▸ **Problem**: From the first line to the last, return the data exactly as written.

____________________

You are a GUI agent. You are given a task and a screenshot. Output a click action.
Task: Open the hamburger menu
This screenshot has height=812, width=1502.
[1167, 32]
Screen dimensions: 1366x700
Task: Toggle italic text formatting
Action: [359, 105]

____________________

▸ **Answer to this task**:
You are a GUI agent. You are given a task and a screenshot. Output a click action.
Task: Open the hamburger menu
This screenshot has height=812, width=1502.
[1167, 32]
Screen dimensions: 1366x700
Task: Toggle italic text formatting
Action: [359, 105]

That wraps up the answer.